Open nicolasVr opened 2 months ago
@openfoodfoundation/developers without fixing it first, is there a way to easily find the process that takes so much time? If it's relationships FR support could consider to divide their shops between several email accounts.
I made various tests to check what makes the shop slow :
I have also added the same type of order cycle on the new shop with no effect (normal speed). Last tests were made on staging
This issue was first reported on Slack on 2024-09-11.
There was a series of optimsations for this page before this performance issue was reported.
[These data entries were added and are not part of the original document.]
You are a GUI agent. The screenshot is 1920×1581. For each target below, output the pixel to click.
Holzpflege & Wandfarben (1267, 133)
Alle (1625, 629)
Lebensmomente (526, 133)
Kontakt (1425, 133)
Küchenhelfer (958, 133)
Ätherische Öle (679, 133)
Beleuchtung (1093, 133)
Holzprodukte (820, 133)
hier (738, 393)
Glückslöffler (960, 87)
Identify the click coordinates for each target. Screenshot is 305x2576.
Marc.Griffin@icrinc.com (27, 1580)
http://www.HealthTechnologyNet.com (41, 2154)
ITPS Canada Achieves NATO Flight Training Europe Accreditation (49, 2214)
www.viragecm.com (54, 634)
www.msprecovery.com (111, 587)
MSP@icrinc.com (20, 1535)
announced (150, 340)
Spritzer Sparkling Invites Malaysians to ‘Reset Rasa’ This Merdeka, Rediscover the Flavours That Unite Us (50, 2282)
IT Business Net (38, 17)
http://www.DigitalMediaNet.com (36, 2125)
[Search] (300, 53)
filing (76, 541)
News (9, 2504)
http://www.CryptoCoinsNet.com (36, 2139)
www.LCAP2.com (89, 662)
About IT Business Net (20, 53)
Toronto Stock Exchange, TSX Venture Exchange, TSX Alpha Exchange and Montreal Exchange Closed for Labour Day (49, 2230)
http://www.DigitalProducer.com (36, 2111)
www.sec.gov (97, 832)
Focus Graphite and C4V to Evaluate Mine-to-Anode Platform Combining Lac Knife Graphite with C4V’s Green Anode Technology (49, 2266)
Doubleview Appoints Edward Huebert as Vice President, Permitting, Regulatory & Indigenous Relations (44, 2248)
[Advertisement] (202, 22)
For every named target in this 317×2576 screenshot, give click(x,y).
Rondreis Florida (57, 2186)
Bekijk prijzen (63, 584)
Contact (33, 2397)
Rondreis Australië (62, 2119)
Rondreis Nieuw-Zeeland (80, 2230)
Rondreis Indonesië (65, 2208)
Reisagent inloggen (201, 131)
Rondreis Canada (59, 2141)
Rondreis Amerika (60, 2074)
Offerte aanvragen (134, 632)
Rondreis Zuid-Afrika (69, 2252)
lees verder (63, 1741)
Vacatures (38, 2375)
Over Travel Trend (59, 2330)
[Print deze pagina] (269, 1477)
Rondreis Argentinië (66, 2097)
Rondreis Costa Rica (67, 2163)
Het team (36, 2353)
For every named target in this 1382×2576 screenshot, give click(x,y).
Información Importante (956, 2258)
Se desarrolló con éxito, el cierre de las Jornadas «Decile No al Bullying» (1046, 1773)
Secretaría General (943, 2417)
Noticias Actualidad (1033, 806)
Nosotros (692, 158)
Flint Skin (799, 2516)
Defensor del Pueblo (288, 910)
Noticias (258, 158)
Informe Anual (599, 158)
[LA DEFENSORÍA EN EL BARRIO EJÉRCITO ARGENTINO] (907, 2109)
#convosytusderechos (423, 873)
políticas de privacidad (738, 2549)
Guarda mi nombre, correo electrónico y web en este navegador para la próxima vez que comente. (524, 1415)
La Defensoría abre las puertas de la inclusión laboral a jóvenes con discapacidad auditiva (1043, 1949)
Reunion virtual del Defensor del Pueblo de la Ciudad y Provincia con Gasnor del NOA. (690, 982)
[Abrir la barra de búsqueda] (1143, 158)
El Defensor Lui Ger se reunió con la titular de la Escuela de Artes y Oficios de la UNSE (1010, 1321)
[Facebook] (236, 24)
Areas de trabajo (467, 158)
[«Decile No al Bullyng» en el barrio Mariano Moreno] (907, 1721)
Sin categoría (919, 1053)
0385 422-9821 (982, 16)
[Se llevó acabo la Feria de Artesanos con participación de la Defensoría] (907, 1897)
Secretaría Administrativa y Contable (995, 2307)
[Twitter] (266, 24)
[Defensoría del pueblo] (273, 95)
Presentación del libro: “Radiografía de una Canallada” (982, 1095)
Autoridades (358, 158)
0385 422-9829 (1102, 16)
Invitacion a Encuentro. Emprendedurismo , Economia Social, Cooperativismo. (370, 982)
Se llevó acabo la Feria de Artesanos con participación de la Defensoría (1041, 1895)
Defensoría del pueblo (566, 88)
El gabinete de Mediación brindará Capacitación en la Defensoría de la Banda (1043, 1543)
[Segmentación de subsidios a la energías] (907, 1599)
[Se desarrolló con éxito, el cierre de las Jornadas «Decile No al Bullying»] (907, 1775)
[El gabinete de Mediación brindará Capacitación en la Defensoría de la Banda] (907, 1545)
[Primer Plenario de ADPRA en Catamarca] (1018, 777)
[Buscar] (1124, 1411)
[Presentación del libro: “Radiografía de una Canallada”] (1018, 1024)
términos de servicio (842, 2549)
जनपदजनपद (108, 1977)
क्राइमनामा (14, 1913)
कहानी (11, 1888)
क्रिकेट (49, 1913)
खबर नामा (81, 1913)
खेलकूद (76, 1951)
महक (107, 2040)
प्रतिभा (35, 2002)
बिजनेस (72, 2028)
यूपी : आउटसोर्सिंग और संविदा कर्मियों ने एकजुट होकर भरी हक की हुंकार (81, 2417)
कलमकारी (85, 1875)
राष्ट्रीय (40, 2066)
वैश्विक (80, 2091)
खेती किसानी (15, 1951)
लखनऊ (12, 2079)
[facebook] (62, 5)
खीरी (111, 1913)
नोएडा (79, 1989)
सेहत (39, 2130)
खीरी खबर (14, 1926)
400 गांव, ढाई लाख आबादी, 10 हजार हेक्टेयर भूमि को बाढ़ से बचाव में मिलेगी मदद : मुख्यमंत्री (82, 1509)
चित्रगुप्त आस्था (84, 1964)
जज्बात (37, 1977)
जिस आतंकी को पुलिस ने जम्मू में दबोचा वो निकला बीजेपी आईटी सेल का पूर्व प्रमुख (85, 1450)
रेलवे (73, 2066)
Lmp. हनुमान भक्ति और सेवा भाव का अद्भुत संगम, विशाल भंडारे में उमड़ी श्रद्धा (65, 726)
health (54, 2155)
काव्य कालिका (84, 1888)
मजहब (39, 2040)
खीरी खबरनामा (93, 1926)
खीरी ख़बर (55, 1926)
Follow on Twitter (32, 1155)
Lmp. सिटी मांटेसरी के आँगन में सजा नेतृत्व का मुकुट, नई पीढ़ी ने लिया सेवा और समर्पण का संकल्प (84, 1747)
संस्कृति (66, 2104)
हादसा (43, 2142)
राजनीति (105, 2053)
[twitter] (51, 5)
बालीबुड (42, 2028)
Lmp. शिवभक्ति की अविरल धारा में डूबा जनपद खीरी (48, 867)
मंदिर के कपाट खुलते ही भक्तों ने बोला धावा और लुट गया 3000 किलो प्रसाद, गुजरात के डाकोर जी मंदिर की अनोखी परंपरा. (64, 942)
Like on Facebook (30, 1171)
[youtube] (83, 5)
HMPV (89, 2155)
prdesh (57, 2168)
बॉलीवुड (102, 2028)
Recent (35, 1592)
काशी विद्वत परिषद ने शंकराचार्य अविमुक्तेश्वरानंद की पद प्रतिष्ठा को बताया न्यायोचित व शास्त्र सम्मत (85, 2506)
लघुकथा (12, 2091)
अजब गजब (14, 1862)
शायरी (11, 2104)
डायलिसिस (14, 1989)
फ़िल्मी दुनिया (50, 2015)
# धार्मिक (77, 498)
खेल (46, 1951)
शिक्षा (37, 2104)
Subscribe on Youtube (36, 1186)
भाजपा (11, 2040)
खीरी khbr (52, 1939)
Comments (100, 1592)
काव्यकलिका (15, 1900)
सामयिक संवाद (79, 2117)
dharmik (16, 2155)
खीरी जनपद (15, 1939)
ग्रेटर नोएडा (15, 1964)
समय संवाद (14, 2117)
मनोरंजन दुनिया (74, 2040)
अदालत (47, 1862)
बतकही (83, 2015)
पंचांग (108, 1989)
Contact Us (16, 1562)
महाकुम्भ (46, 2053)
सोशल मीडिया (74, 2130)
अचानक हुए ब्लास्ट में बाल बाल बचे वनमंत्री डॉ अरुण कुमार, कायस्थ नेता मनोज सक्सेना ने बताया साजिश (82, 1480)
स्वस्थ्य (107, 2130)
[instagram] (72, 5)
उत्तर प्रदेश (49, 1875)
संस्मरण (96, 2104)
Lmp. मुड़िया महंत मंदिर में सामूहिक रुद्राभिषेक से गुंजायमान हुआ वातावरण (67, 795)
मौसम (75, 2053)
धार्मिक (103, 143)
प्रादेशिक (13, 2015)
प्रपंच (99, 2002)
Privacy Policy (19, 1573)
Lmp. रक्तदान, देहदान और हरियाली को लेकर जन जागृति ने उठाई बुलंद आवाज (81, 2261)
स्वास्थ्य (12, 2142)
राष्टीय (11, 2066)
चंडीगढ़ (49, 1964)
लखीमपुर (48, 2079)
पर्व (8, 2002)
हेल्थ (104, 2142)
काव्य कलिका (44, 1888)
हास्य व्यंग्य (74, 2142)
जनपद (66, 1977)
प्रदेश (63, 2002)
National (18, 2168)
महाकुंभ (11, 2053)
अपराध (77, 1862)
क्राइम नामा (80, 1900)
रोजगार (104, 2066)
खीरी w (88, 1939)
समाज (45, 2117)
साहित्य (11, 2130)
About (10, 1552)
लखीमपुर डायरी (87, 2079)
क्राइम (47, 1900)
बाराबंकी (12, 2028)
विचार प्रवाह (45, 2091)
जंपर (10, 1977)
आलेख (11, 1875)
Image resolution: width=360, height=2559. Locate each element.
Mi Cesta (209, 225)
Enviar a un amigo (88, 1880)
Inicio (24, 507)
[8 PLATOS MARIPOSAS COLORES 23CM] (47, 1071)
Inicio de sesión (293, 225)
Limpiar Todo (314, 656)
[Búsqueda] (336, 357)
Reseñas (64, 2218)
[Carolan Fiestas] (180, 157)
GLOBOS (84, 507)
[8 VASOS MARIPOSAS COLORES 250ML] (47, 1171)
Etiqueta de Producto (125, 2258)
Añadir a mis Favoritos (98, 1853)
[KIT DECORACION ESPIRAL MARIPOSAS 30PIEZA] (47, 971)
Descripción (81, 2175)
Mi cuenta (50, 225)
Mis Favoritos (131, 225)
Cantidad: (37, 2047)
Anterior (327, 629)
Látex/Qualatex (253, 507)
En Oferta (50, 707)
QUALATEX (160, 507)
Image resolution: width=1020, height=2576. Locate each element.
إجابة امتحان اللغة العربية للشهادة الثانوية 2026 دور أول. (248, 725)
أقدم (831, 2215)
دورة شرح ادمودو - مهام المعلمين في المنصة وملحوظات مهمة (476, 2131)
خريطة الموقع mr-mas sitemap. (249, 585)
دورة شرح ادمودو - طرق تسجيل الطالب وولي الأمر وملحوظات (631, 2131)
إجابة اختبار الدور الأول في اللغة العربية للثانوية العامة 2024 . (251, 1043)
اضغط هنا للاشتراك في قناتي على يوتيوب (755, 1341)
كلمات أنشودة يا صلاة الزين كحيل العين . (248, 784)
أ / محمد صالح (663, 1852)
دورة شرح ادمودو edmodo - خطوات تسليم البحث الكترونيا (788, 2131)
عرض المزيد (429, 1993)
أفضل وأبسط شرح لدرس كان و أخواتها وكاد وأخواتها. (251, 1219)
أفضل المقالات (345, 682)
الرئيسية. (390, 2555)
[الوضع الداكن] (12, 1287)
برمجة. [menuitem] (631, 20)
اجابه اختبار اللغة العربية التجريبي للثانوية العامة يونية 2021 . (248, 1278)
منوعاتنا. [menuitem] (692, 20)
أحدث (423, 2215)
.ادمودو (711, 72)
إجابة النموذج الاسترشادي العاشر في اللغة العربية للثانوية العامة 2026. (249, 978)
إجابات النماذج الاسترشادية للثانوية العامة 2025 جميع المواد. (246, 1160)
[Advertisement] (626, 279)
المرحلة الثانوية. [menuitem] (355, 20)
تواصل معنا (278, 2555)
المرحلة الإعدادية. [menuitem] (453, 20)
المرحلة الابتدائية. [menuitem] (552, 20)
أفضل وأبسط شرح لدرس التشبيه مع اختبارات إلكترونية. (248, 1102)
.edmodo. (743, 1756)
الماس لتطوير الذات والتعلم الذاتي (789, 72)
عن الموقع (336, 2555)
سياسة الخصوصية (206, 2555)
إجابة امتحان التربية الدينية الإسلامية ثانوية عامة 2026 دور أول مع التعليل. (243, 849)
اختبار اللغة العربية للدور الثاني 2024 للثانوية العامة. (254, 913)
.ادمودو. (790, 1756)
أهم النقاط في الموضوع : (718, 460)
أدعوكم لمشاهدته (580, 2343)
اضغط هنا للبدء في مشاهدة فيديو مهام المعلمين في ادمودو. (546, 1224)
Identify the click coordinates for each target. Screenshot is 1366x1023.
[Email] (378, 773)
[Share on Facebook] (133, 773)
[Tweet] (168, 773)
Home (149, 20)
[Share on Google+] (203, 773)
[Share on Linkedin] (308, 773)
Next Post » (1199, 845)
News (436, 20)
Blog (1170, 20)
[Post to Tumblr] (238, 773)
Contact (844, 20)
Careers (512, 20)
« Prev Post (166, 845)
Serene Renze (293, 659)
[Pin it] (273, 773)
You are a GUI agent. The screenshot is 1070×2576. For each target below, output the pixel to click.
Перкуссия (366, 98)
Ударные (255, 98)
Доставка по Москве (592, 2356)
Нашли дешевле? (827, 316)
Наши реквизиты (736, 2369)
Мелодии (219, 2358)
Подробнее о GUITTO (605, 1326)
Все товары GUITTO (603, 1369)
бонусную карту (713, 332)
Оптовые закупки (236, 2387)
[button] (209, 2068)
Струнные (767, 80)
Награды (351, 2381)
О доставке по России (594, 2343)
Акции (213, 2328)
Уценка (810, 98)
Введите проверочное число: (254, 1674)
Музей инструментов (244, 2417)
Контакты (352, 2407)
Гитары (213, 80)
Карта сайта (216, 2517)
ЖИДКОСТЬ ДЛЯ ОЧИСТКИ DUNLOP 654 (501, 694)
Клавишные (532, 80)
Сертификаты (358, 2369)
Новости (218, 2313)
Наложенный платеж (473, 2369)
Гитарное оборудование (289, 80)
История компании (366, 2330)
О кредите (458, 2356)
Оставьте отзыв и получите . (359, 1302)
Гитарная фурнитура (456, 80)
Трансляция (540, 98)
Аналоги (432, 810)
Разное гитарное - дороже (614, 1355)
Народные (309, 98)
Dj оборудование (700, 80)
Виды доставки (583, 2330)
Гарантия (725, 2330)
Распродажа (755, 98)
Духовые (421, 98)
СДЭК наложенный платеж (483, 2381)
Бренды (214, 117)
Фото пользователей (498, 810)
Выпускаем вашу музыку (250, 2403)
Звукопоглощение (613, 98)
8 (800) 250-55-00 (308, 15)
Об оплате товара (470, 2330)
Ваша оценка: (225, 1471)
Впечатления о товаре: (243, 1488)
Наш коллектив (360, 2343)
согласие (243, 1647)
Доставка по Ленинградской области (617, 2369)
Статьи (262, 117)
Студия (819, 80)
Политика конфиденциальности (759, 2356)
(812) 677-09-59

One optimsation just the day before.
Rendering of the shops partial seems to take a long time but sometimes it's really fast:
[2024-08-25]: Rendered shops/index.html.haml (Duration: 83606.7ms | Allocations: 2679115)
[2024-08-25]: Rendered shops/index.html.haml (Duration: 119988.4ms | Allocations: 7202747)
[2024-08-25]: Rendered shops/index.html.haml (Duration: 31.2ms | Allocations: 5526)
But trawling through the logs like this it's not easy to see actual trends. So let's ask New Relic. We only have data for au-prod there but maybe we can see trends:
The biggest change is actually on July 9, when a big product refactor was deployed:
This performance problem may be different to the described issue here though. There seems to be a particular bad circumstance with French data.
I copied the French database to my local server and tested the shops page. It loads in about 10 seconds. Reverting #12827 doesn't help, then it takes 12 seconds.
Going back to the code before all those optimisations, it takes 11 seconds to load. So no significant difference here.
FYI the load time is specific to Micromarche shop. I made many tests and I think it is linked to the orders background. But not only the number of orders because some shop have more orders and are much faster. Thanks for caring anyway
Oh, okay, I looked at the wrong thing then. I looked at shops
page because that's what you first reported on Slack. Now I see that this is for one specific shop.
So the individual shop page loads in 13 seconds for me but the shop is closed at the moment.
Sorry for the misleading slack posts. I coud see no loading difference between order cycle open or closed. During "french openiing hours" on prod loading time is more 30-40 seconds. On staging I have created a hub "micromarche test" that is a copy of micromrché - Agronaute without of course the background orders. Loading time is about 5 seconds.
On that page, we have a similar trend though:
Since the product refactor, the execution time multiplied. The thing that increased is:
Postgres Spree::Property find
A bit more specific:
app/serializers/api/cached_enterprise_serializer.rb:84:in `distributed_properties'
SELECT DISTINCT spree_properties.*
FROM "spree_properties" INNER JOIN "producer_properties" ON "producer_properties"."property_id" = "spree_properties"."id" INNER JOIN "enterprises" ON "enterprises"."id" = "producer_properties"."producer_id" INNER JOIN "spree_variants" ON "spree_variants"."deleted_at" IS ? AND "spree_variants"."supplier_id" = "enterprises"."id" INNER JOIN "spree_products" ON "spree_products"."id" = "spree_variants"."product_id" INNER JOIN "spree_variants" "variants_spree_products" ON "variants_spree_products"."deleted_at" IS ? AND "variants_spree_products"."product_id" = "spree_products"."id" INNER JOIN "exchange_variants" ON "exchange_variants"."variant_id" = "variants_spree_products"."id" INNER JOIN "exchanges" ON "exchanges"."id" = "exchange_variants"."exchange_id" INNER JOIN "order_cycles" ON "order_cycles"."id" = "exchanges"."order_cycle_id"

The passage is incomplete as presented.